Calcimimetics  - Drugs Used to Treat Hypercalcemia
  • Bisphosphonates: These are intravenous osteoporosis drugs used to rebuild bones. Eg: Pamidronate, Zoledronic acid.
  • Prednisone: These are steroids which help in Vitamin D dependent hypercalcemia.
  • Denosumab: It is a monoclonal antibody (a class of drugs) which helps in the treatment of osteoporosis.
  • Calcitonin: It is a hormone produced by parafollicular cells of thyroid whose action is the reverse of parathormone i.e. it lowers blood calcium levels.
  • Furosemide with intravenous (IV) fluids: This treatment is for hypercalcemic crisis wherein, in the immediate management it is essential to excrete out excess calcium promptly in order to prevent central nervous system and cardiac damage.
  • Peritoneal dialysis or hemodialysis: These are done when kidneys are damaged where dialysis machine plays the role of the kidney in filtering out wastes from the body.
  • Surgical correction of hyperparathyroidism: This is useful in conditions of primary hyperparathyroidism. Usually only one of the four parathyroid glands might be affected and surgery can help by removing the malfunctioning gland.

What are the Complications of Hypercalcemia?

  • Osteoporosis: Osteoporosis is a disease in which the bone gets ‘thinned out’ due to the break down or demineralization of the bone i.e. the bone melts down and calcium is released into the blood stream. Excess bone resorption makes the bones weak and prone to fractures.
  • Bone cysts: These are simple, benign (non-cancerous), fluid-filled lesions in the bones, characteristic of hyperparathyroidism.
  • Fractures: These occur due to the fragile bones that result due to excess calcium lost as a result of hypercalcemia.

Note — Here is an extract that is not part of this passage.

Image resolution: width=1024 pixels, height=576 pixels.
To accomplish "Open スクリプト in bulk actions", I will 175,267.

  • Pancreatitis: This occurs as high levels of calcium acts as a stimulus for proteases which are digestive enzymes. These in excess produce pancreatitis.

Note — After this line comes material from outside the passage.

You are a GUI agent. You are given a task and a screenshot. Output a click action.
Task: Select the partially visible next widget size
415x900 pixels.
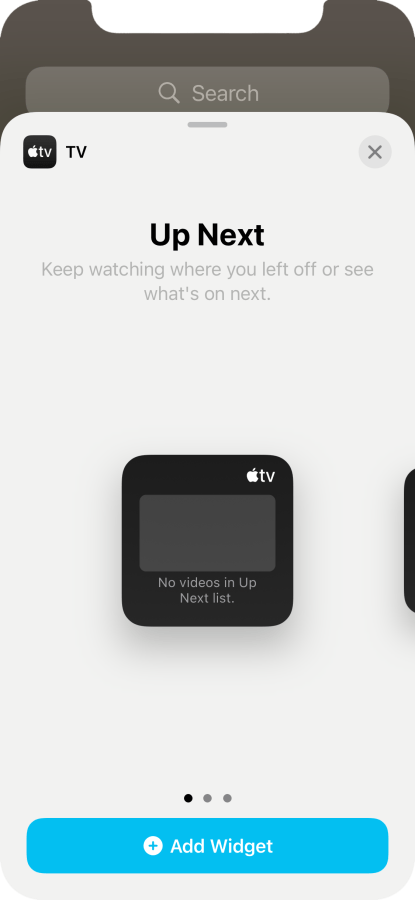[410, 540]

  • Peptic ulcer: This occurs via secretion of the enzyme gastrin which, when in excess leads to formation of peptic ulcer.
  • Kidney stones: If there is too much calcium in the urine, crystals might form in the urinary tract. These crystals may combine and form kidney stones  and passing a stone can be extremely painful.

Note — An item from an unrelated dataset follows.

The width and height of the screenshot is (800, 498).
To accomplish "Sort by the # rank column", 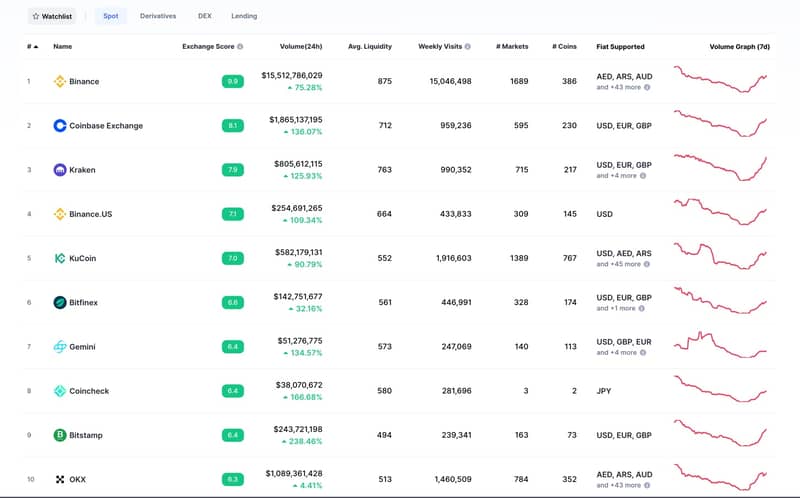I will pos(32,46).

  • Kidney failure: Severe hypercalcemia can be harmful to the kidney; such damaged kidneys can no longer filter the blood efficiently.
  • Hypertension: High blood pressure can occur due to renal insufficiency.
  • Dehydration: This may occur due to improper functioning of the kidneys.
  • Central nervous system problems: Severe hypercalcemia can lead to confusion, dementia and coma, which can be fatal.
  • Depression: This is a psychiatric symptom occurring due to excess calcium.
  • Abnormal heart rhythm (arrhythmia): Hypercalcemia affects the electrical impulses of the heart causing it to beat irregularly.
Complications of Hypercalcemia

How do you Prevent Hypercalcemia?

The causes for hypercalcemia as such cannot be prevented but
  • Maintaining a healthy lifestyle may help prevent many complications of the disease to develop in due course.
  • Drinking plenty of fluids is essential to keep you away from dehydration and prevent kidney stones.
  • Exercising is again key to stay fit and to keep your bones healthy and maintain bone density. Strength training must be combined with weight bearing exercises.
  • Smoking must be stopped as it increases bone destruction and increases comorbid factors and other risk factors.